Another flagship NDP housing initiative, dubbed BC Builds, uses $2 billion in government financingto offer low-interest loans for the development of rental buildings on low-cost, underutilized land. Under the program, operators must offer at least 20 per cent of their units at 20 per cent below the market value.

Ravi Kahlon, the NDP candidate for Delta North who serves as Eby’s housing minister,said BC Builds was designed to navigate “huge headwinds” in housing development, including high interest rates, global inflation and the cost of land.

Boosting supply is one piece of the larger housing puzzle, Kahlon said in an interview before the start of the election campaign.

“We also need governments to invest and … come up with innovative programs to be able to get more affordability than the market can deliver,” he said.

The NDP is also pledging to help more middle-class, first-time buyers into the housing market with a plan to finance 40 per cent of the price on certain projects, with the money repayable as a loan and carrying an interest rate of 1.5 per cent. The government’s contribution would have to be repaid upon resale, plus 40 per cent of any increase in value.

The Canadian Press reached out several times requesting a housing-focused interview with Rustad or another Conservative representative, but received no followup.

At a press conference officially launching the Conservatives’ campaign, Rustad said Eby “seems to think that (housing) is government’s job.”

A key element of the Conservatives’ housing plans is a provincial tax exemption dubbed the “Rustad Rebate.” It would start in 2026 with residents able to deduct up to $1,500 per month for rent and mortgage costs, increasing to $3,000 in 2029.

Rustad also wants Ottawa to reintroduce a 1970s federal program that offered tax incentives to spur multi-unit residential building construction.

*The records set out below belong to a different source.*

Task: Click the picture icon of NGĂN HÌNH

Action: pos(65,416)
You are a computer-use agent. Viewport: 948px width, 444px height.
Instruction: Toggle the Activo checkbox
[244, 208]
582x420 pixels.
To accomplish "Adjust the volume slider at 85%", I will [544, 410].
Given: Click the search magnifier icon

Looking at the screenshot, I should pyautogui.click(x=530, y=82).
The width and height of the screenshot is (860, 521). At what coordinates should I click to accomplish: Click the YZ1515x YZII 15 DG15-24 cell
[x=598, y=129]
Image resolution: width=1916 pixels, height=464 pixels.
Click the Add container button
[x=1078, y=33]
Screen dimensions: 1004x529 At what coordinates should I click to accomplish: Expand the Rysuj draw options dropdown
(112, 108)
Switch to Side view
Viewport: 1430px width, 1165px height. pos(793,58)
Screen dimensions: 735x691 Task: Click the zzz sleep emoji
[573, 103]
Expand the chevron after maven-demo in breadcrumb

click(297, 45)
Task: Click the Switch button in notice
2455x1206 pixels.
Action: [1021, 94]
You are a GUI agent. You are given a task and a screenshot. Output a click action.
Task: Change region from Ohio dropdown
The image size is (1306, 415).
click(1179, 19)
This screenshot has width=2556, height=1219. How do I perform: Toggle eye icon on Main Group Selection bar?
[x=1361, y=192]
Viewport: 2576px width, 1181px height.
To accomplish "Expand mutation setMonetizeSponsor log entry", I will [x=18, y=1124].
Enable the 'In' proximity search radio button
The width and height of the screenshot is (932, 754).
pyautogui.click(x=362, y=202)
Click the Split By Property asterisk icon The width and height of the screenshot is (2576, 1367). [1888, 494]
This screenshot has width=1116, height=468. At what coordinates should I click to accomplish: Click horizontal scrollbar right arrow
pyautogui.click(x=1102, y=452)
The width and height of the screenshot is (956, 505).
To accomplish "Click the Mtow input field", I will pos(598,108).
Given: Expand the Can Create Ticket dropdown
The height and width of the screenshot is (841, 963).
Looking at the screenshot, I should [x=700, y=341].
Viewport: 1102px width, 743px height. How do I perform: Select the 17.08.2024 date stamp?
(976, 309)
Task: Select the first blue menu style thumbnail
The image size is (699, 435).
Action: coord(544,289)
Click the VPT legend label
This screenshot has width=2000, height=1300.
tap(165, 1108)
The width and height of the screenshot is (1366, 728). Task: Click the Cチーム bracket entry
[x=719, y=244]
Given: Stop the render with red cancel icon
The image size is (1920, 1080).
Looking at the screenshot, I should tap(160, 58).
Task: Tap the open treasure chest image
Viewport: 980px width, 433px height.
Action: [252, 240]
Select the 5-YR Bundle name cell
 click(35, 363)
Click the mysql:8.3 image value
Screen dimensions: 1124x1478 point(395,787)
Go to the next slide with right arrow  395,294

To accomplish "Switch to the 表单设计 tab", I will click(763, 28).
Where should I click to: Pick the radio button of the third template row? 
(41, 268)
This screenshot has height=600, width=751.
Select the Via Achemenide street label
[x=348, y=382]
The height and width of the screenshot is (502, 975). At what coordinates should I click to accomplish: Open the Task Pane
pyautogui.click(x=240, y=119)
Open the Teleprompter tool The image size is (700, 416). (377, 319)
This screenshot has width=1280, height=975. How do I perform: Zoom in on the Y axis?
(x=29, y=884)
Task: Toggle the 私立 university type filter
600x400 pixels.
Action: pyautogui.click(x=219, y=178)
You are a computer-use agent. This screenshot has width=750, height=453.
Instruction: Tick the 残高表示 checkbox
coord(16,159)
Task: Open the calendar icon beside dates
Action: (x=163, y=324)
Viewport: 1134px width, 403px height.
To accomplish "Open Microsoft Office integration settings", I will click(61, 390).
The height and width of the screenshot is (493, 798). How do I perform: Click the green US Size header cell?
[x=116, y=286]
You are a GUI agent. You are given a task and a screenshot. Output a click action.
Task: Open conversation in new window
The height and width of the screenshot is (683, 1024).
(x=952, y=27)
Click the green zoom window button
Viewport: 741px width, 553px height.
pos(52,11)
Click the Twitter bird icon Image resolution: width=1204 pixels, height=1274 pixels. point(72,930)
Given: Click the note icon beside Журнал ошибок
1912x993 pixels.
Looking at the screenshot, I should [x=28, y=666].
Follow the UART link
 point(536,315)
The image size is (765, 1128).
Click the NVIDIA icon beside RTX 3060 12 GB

“It’s critical to bring that back and get the rental stock that we need built,” Rustad said of the so-called MURB program during the recent televised leaders’ debate.

Rustad also wants to axe B.C.’s speculation and vacancy tax, which Eby says has added 20,000 units to the long-term rental market, and repeal rules restricting short-term rentals on platforms such as Airbnb and Vrbo to an operator’s principal residence or one secondary suite.

“(First) of all it was foreigners, and then it was speculators, and then it was vacant properties, and then it was Airbnbs, instead of pointing at the real problem, which is government, and government is getting in the way,” Rustad said during the televised leaders’ debate.

Rustad has also promised to speed up approvals for rezoning and development applications, and to step in if a city fails to meet the six-month target.

Eby’s approach to clearing zoning and regulatory hurdles includes legislation passed last fall that requires municipalities with more than 5,000 residents to allow small-scale, multi-unit housing on lots previously zoned for single family homes.

The New Democrats have also recently announced a series of free, standardized building designs and a plan to fast-track prefabricated homes in the province.

A statement from B.C.’s Housing Ministry said more than 90 per cent of 188 local governments had adopted the New Democrats’ small-scale, multi-unit housing legislation as of last month, while 21 had received extensions allowing more time.

Rustad has pledged to repeal that law too, describing Eby’s approach as “authoritarian.”

The Greens are meanwhile pledging to spend $650 million in annual infrastructure funding for communities, increase subsidies for elderly renters, and bring in vacancy control measures to prevent landlords from drastically raising rents for new tenants.

Yan likened the Oct. 19 election to a “referendum about the course that David Eby has set” for housing, with Rustad “offering a completely different direction.”

Regardless of which party and leader emerges victorious, Yan said B.C.’s next government will be working against the clock, as well as cost pressures.

Yan said failing to deliver affordable homes for everyone, particularly people living on B.C. streets and young, working families, came at a cost to the whole province.

“It diminishes us as a society, but then also as an economy.”